11:13: Adam Popescu:@antone @fred now is the time to be Samsung and copy the new iPhone. I mean borrow – I mean – ah the hell with it!
11:15: Jon Mitchell: That was a long demo for a total snooze of an iTunes update.
11:18: Adam Popescu: Ah the nano. In Italian nano means dwarf. That’s about the size of how much I care about it.
11:18: Fred Paul:iPods still exist? Why?
11:19: Dan Rowinski: Ooh look. New colors for the iPods. Now they can imitate the Nokia Lumia 920.
11:19: Jon Mitchell: The round bubble icons on the new iPod Nano are profoundly disappointing.

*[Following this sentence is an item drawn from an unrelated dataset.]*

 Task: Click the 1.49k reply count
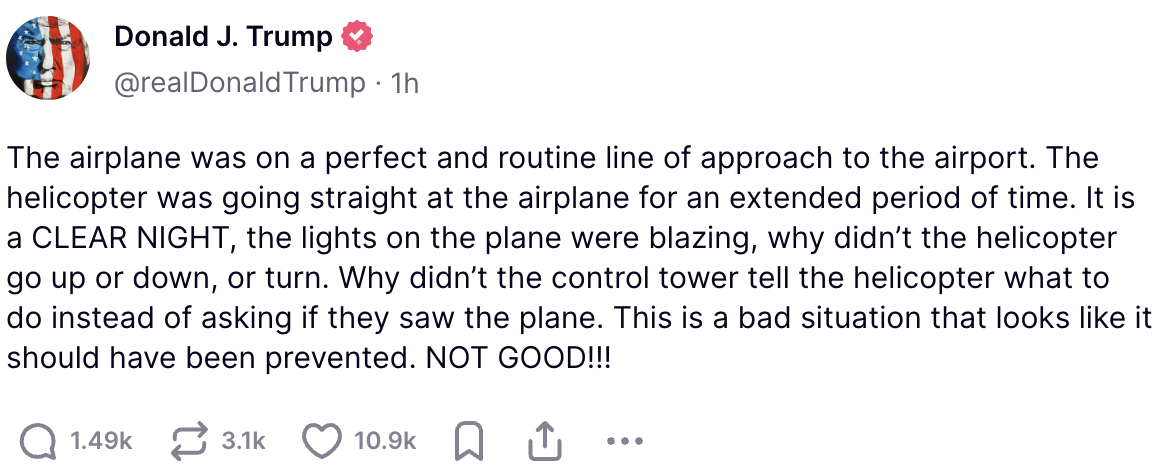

11:20: Ted Greenwald: Why do iPods still exist? Because they’re cute. And you can make them into watches on Kickstarter.
11:21: Fred Paul: Now that they’re on the iPod touch, 12-year-old boys around the world are about to start paying attention.
11:25: Dan Rowinski: How damn long is this keynote going to be?

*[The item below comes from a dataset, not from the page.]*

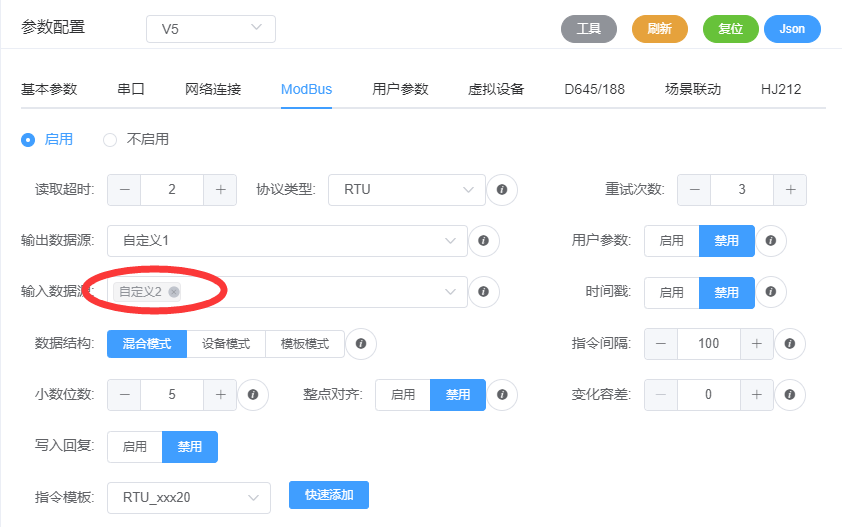The height and width of the screenshot is (527, 842).
Task: Switch to the 串口 tab
Action: (131, 89)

11:25: Brian Proffitt: Wait, they put a pedometer in the Nano? The device that isn’t able to connect to the Internet so I can track this data?

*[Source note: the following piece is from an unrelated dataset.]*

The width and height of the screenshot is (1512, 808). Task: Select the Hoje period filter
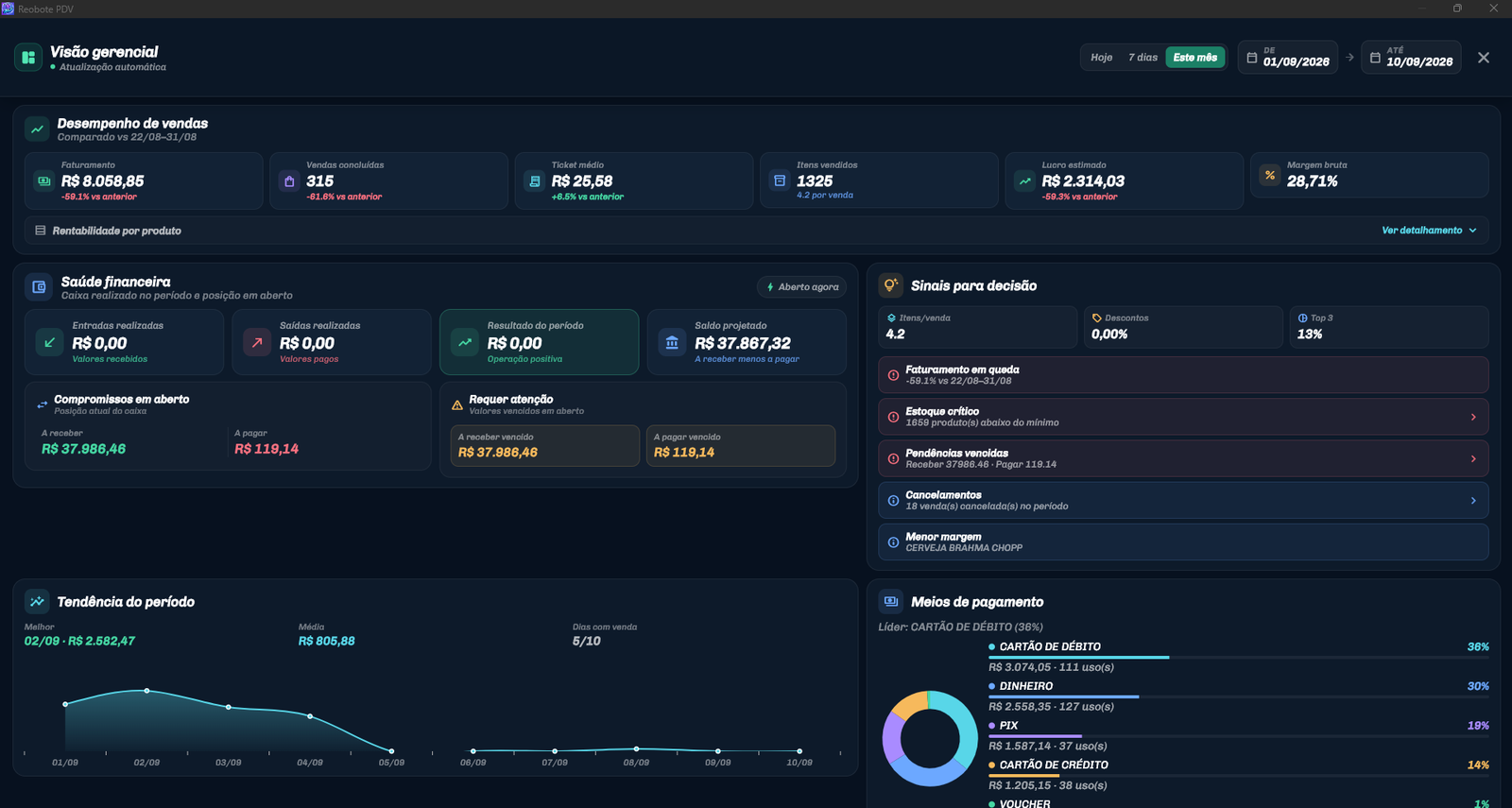point(1102,58)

11:32: Brian Proffitt: Siri on the iPod Touch. That’s a neat little add.
11:32: Fred Paul: All those 12-year-old boys now have a new best friend: Siri.
11:33: Fred Paul: “Apple is one of the biggest providers of speakers in the world. We put them in just about everything we sell.” And they all sound pretty much terrible. Musicians say it’s killing sound quality and the appreciation of it.
11:35: Adam Popescu: @fred Those earbuds literally kill your ears. Hate those. Now they’re called Earpods – yah, prob because they were no ones best buds.
11:37: Ted Greenwald: Those earbuds look good to me. Judging from the extra ports, it looks like the claim of better bass response is credible. Sold separately, unfortunately.
11:39: Fred Paul: Ooops. The 12-year-old boys are crushed: New iPod Touch starts at $299. Sure it has 32GB, but $300 is a lot of cash for a product that only exists for folks who can’t afford an iPhone.
11:40: Ted Greenwald: No monthly contract, Fred.
11:41: Fred Paul: I know, and that’s the whole point. But $300 is still $300. Too high for many of the kids who are the prime customers.
11:41: Brian Proffitt: I’m not sure, Fred. My kids could save up for one if they really tried, and they also fit the demographic Apple also wants: kids who can afford iTunes content.
11:42: Ted Greenwald: iPod is a gateway to iPhone.
11:44: Fred Paul: I’m sure they’ll do fine, but really would have liked them to make it easier for kids. iPod touch is how my son got into programming, and $300 will keep many out…
11:45: Brian Proffitt: IThe Nano is probably aimed at the lower income market.
11:44: Fred Paul: @brian, yes, but you can’t do much with it.
11:44: Dan Rowinski: The Foo Fighters is so much more impressive than the band called “The Kin” that no one had ever heard about at the Motorola Razr event.
11:47: Fred Paul: So, the biggest, most unexpected news was… iPod Nano?
11:50: Mark Hachman: If T-Mobile could only improve its spotty coverage, I’d be tempted to buy an unlocked iPhone and bring it to that network. The throughput of the network only matters if the phone’s data traffic exceeds the available throughput. Otherwise, it’s a matter of latency, and I’m willing to put up with a little more latency if I can buy a cheaper, truly unlimited data plan – like the one T-Mobile offers. Consider Rootmetrics’ recent report: http://www.fiercewireless.com/story/report-t-mobiles-hspa-almost-fast-atts-lte/2012-09-11
But jumping from “4G” to EDGE to no signal while on a BART train still is the most frustrating element of the T-Mobile experience.
11:51: Dan Rowinski: The LTE displacement on both AT&T and T-Mobile is crap. Verizon does a much better job displacing between LTE and its 3G CDMA network.
11:56: John Paul Titlow: Wow, I still have zero interest in using iTunes at all, ever.
11:57: Dan Rowinski: I haven’t signed into iTunes on my new iMac and I have had it since April.
12:00: Brian Proffitt: No news about a new iTunes. More evidence of Apple’s disconnection of it’s iOS devices from OS X.
12:00: John Paul Titlow: So much for those iPod Nano watches.
12:00: Abraham Hyatt: And that’s it!